Given the high price of grain, fuel and forage it makes sense to get the best out of the organic grazing season. If you are farming on land with a good fertility that is not drought-prone or seasonally water-logged then a good general purpose herbal-ley mix might be a mixture of perennial ryegrass varieties suited to your soil type and situation such as a range of white clover types plus other legumes, like red clover, trefoil and perhaps chicory. Herbal-leys can be adapted for use on good quality beef land by using some of the smaller leaved white clover types which are more persistent and tolerant of closer grazing. Lucerne is slightly higher yielding but is tricky to establish. It is expensive to grow and if trampled or poached by heavy machinery is killed off. Lucerne, like red clover has to be ploughed up every 4/5 years but the main problem restricting it’s production are soil type, soil pH and the susceptibility to heavy and continuous grazing and loss of livestock production through bloat.
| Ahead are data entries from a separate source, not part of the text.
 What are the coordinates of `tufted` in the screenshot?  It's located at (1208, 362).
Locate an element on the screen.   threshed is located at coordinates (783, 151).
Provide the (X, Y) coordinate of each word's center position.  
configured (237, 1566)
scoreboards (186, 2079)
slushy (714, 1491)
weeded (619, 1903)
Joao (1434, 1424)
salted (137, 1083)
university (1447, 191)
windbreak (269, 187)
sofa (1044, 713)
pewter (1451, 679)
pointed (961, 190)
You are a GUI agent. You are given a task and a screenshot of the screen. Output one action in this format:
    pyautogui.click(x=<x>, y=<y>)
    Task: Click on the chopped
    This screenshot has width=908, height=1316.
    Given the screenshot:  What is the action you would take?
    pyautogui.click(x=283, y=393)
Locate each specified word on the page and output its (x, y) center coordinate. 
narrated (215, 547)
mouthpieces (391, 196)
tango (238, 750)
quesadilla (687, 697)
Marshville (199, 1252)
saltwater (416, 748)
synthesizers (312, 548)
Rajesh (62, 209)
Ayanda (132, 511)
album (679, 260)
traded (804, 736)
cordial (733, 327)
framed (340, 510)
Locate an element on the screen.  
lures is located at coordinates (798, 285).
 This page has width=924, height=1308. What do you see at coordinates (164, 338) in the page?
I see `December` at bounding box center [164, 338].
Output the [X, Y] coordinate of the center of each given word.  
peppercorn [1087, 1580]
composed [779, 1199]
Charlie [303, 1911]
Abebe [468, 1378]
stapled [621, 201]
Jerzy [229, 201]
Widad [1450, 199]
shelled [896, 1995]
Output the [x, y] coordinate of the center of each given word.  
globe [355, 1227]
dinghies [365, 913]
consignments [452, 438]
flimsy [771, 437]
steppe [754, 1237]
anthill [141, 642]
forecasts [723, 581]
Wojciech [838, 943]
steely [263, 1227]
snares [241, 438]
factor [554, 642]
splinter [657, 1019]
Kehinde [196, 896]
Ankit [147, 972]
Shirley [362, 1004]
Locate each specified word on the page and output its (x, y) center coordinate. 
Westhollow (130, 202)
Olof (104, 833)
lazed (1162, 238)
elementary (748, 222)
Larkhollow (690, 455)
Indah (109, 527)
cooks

White clover spreads sideways, unlike red clover which is a single plant and is therefore more resilient and hardy. White clover are persistent, widely adapted perennial nitrogen producers with tough stems and a dense shallow root mass that protects soil from erosion and suppresses weeds. Depending on type plants grow just 6/12 inches tall but thrive when mowed or grazed. Once established they stand up well to heavy field traffic. In beef systems enhanced rates of live weight gain have been reported on grass/clover swards and silage. During the fattening phase cattle fed on silage made from grass/white clover swards can have a higher daily live weight gain than those fed on grass N silage.
Depending on weather conditions the grazing season is ideally February/March to November/December. Generally 3 weeks is allowed between grazing periods to allow the clover to do its job and produce nitrogen and to mature otherwise the value will decline. The grass should then be topped to get rid of the weeds.
Every grazing system is a compromise. The strengths and weaknesses of each forage species must be recognized to combine them, making a balanced productive pasture.